■ **EXCERPT TO READ**:
“People are seeing that these resellers are on Instagram now and are reaching out to us,” she said Friday.
When she was laid off in September, finding thrifted items for resale online became a supplementary income.
“Going to different thrift stores and searching through them for treasures was a way to get out of the house and bring some joy to my life,” Petrow explained.
Administrators for the Buy and Sell Saskatoon Facebook group tell Global News their membership has doubled during the pandemic to more than 56,000.
They say in the early months of 2020, they had around a thousand new membership requests per day.
University of Regina Economist Jason Childs said Thursday the substantial increase in thrift interest is the result of a perfect storm: layoffs, tightened budgets, and increased free time.
“People are having more opportunity, more leisure time — for lack of a better term — to engage in these types of side-hustle activities,” he said.
Childs said while it’s unclear whether the trend will continue post-pandemic, the current economic impact is largely positive.
“If they’re replacing sort of imported ‘fast fashion’ with these thrifted objects sourced through these intermediaries, then that’s going to be a boost to the local economy,” Childs said.

(Stored data entries)
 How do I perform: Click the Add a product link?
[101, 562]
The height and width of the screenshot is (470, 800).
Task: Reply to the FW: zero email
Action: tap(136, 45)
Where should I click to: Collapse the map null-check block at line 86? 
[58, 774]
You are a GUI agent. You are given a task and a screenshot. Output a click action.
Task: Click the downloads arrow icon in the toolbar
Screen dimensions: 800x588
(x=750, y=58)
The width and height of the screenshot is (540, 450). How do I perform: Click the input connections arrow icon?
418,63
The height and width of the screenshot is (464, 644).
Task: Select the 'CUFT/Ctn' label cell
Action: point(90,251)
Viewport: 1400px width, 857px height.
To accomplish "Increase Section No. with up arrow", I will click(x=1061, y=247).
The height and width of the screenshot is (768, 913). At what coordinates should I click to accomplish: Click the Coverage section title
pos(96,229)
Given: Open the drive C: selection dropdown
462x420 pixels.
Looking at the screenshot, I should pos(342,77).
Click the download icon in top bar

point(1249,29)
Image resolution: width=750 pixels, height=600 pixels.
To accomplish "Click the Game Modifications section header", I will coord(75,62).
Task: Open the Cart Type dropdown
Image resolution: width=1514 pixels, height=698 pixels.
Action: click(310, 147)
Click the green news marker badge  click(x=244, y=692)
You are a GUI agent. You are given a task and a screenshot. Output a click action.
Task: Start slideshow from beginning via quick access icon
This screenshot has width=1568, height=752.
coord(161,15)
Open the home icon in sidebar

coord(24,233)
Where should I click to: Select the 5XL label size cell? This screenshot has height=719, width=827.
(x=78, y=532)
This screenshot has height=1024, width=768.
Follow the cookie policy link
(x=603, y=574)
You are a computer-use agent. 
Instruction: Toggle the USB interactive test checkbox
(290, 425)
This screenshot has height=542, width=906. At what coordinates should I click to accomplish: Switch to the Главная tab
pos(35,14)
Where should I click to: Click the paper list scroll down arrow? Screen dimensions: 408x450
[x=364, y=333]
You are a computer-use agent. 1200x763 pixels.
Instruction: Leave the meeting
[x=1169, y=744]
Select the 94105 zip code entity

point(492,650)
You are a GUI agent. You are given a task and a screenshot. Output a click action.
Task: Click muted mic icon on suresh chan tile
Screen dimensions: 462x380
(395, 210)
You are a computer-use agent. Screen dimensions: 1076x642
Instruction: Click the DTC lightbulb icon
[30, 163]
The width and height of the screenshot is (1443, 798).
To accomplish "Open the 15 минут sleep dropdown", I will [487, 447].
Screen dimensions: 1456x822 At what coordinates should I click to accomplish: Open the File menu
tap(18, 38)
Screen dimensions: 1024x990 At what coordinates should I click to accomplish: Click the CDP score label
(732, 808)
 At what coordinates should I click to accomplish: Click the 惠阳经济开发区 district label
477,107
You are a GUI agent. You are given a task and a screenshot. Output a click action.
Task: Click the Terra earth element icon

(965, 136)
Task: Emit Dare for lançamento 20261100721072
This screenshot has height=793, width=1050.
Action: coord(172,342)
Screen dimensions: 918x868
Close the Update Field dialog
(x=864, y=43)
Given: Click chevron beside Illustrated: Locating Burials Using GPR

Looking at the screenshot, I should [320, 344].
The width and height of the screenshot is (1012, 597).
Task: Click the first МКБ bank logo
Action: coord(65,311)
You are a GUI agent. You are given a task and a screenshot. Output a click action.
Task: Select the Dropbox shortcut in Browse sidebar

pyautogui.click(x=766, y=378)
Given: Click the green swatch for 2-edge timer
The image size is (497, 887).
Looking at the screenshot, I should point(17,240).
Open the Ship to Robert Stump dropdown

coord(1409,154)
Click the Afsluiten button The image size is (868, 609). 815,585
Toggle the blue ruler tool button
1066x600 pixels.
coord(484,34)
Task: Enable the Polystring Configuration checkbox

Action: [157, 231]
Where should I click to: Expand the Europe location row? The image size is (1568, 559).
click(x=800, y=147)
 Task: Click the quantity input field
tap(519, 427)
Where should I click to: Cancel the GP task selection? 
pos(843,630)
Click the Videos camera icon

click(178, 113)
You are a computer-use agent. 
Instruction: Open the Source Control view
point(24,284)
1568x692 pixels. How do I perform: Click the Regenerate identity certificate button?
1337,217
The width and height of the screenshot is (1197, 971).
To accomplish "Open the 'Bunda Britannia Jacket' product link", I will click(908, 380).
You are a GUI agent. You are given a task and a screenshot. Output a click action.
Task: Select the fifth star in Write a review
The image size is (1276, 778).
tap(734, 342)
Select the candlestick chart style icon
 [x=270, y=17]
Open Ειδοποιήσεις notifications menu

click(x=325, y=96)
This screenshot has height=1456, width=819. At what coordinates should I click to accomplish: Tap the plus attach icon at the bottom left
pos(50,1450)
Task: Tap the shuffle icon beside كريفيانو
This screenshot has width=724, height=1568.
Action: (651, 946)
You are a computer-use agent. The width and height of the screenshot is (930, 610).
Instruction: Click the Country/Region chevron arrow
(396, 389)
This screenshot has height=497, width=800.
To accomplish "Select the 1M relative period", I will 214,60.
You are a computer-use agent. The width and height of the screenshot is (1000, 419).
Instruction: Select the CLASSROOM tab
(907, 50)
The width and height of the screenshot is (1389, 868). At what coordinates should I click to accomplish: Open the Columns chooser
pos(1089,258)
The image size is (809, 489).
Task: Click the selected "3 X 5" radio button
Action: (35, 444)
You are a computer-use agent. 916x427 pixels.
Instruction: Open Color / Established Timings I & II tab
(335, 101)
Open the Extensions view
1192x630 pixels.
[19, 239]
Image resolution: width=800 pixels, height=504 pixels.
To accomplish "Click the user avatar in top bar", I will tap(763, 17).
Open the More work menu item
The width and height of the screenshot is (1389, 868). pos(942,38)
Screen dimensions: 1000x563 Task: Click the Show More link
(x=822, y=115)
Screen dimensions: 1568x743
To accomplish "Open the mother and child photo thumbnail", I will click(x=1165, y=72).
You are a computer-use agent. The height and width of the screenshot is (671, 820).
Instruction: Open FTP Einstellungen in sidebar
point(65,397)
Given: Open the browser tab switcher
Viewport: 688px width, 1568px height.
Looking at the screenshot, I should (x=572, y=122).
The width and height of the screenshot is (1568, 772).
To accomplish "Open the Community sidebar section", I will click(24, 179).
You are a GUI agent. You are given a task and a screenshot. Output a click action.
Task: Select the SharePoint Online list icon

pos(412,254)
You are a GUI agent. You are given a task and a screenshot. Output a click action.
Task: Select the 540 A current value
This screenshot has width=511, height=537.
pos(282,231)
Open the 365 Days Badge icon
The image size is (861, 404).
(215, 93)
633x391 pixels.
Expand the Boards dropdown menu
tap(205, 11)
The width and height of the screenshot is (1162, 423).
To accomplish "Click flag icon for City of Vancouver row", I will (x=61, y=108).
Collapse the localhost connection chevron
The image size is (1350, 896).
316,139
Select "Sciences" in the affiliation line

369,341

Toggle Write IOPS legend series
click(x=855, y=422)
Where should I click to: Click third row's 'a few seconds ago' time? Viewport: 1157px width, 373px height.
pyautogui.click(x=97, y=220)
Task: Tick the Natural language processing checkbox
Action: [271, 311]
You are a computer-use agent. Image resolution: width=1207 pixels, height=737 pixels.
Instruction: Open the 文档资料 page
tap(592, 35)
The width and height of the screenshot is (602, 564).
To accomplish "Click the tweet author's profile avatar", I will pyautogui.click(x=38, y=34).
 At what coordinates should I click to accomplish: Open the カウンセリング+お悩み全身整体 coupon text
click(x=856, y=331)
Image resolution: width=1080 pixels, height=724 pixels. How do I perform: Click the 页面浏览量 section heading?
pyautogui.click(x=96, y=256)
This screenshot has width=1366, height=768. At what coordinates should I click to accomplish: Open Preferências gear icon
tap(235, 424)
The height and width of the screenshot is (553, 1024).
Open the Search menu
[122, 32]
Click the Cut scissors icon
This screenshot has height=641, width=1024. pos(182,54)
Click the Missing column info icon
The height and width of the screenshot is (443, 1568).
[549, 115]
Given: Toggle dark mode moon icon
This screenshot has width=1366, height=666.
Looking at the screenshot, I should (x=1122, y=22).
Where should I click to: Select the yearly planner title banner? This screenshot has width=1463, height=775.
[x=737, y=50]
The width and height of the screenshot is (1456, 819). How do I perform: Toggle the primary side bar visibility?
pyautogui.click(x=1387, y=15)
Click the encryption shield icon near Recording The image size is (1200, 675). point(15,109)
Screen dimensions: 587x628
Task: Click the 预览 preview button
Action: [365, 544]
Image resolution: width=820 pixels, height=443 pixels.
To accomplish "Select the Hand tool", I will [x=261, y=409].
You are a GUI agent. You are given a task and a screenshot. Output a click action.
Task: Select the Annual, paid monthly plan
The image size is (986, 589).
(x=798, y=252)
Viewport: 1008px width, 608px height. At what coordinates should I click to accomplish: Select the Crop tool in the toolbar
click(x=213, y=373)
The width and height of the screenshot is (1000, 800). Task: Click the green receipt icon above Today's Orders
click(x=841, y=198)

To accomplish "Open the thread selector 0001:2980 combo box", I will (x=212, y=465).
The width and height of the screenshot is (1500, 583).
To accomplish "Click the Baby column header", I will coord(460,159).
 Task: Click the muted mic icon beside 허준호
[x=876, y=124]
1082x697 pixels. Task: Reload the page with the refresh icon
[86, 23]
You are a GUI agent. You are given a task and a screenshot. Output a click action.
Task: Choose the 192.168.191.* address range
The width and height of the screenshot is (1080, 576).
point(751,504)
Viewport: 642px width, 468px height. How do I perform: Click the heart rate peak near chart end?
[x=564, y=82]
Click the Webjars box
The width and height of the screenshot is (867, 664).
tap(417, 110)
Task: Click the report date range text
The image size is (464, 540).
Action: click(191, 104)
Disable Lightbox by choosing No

■ **EXERCISE INSTRUCTIONS**:
• A. In the passage on pandemic thrift reselling, which three factors does Jason Childs name as causing the surge in thrift interest?
• B. Translate this sentence from the passage on pandemic thrift reselling into Spanish: "They say in the early months of 2020, they had around a thousand new membership requests per day."
• C. Write the next part of the passage on pandemic thrift reselling, starting after its final sentence.
The items are separate material, unrelated to the passage on pandemic thrift reselling.

■ **ANSWER LIST**:
• A. Layoffs, tightened budgets, and increased free time.

• B. Dicen que en los primeros meses de 2020 recibían alrededor de mil nuevas solicitudes de membresía al día.

• C.
“We’re going to see less of what’s called leakages in the local economy and we’re going to see a little more of that money circle through the (local) system.”
Owner of Instagram thrift business YXE Finds Tanya Turner began selling items to purge her basement storage– and find connections during COVID-19.
She says this year, she has made more connections than she expected.
“It’s not just here in Saskatoon, but all over the province and even all over the country,” Turner said of the growing community.
Now, virtual “night markets” for thrift vendors are popping up in each province across Canada, to create a consolidated platform showcasing vintage and pre-loved items.
Saskatoon’s first market will be held online through the YXE Finds account on March 1 and Petrow said she’s excited to participate.
“If you’re keeping the money in the local economy, everyone benefits,” Petrow said. “Whether I’m making that $10 or someone else is, it’s a great way to kind of support those other community members.”
With the spotlight now on this growing community, each member is curious to see whether the thrifting trend will continue once the pandemic ends.